But what about second_largest?

When we assign a new value to largest, the largest value actually becomes second-largest. We need to show that in the code.

def two_largest(inlist):
    """Return the two largest items in the sequence. The sequence must
    contain at least two items."""
    largest = 0
    second_largest = 0
    for item in inlist:
        if item > largest:
            second_largest = largest # NEW!
            largest = item
        elif largest > item > second_largest:
            second_largest = item
    # Return the results as a tuple
    return largest, second_largest

# If we run this script, it will should find the two largest items and
# print those
if __name__ == "__main__":
    inlist = [1, 2, 3]
    print two_largest(inlist)

Let's run it.

(3, 2)

Fantastic.

Initializing variables, part 2

Now let's try it with a list of negative numbers.

    inlist = [-1, -2, -3] # CHANGED!

Let's run it.

(0, 0)

That's not right at all. Where did these zeroes come from?

It turns out that the starting values for largest and second_largest were actually larger than all the items in the list. The first thing you might consider is setting largest and second_largest to the lowest values possible in Python. Unfortunately, Python doesn't have a smallest possible value. That means that, even if you set both of them to -1,000,000,000,000,000,000, you can have a list of values smaller than that.

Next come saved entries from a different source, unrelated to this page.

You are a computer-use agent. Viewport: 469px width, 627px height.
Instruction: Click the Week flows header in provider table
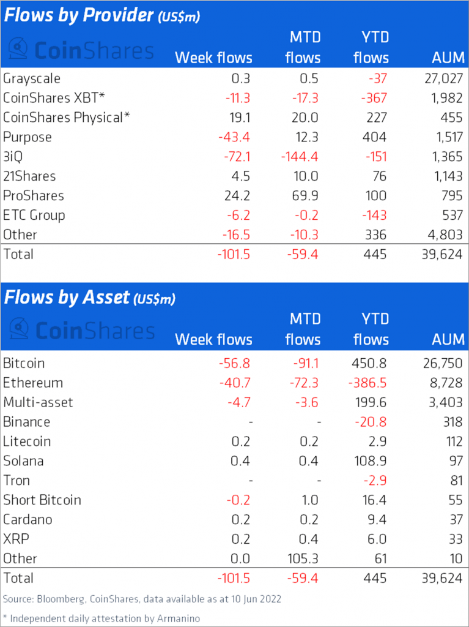coord(213,58)
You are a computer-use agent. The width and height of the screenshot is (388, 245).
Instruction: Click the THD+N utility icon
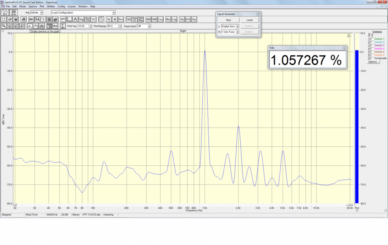[x=135, y=19]
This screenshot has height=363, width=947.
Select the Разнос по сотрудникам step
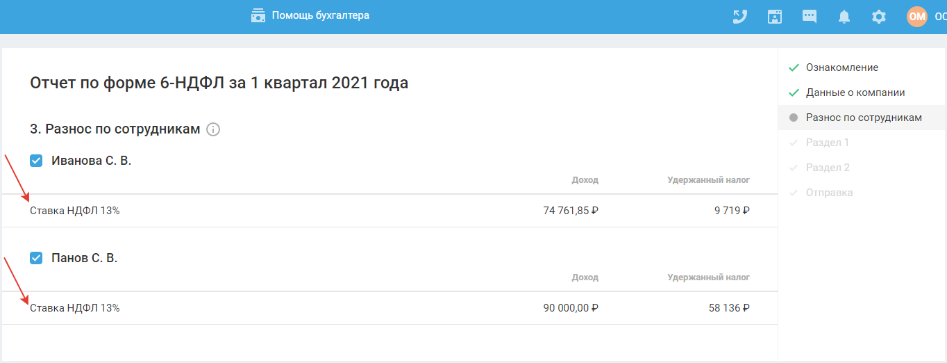pyautogui.click(x=863, y=118)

So what's the best thing to do? Let's try setting largest and second_largest to the first and second items in the list. Then, to avoid double-counting any items in the list, we only look at the part of the list after the second item.

def two_largest(inlist):
    """Return the two largest items in the sequence. The sequence must
    contain at least two items."""
    largest = inlist[0] # CHANGED!
    second_largest = inlist[1] # CHANGED!
    # Only look at the part of inlist starting with item 2
    for item in inlist[2:]: # CHANGED!
        if item > largest:
            second_largest = largest
            largest = item
        elif largest > item > second_largest:
            second_largest = item
    # Return the results as a tuple
    return largest, second_largest

# If we run this script, it will should find the two largest items and
# print those
if __name__ == "__main__":
    inlist = [-1, -2, -3]
    print two_largest(inlist)

Let's run it.

(-1, -2)

Great! Let's try with another list of negative numbers.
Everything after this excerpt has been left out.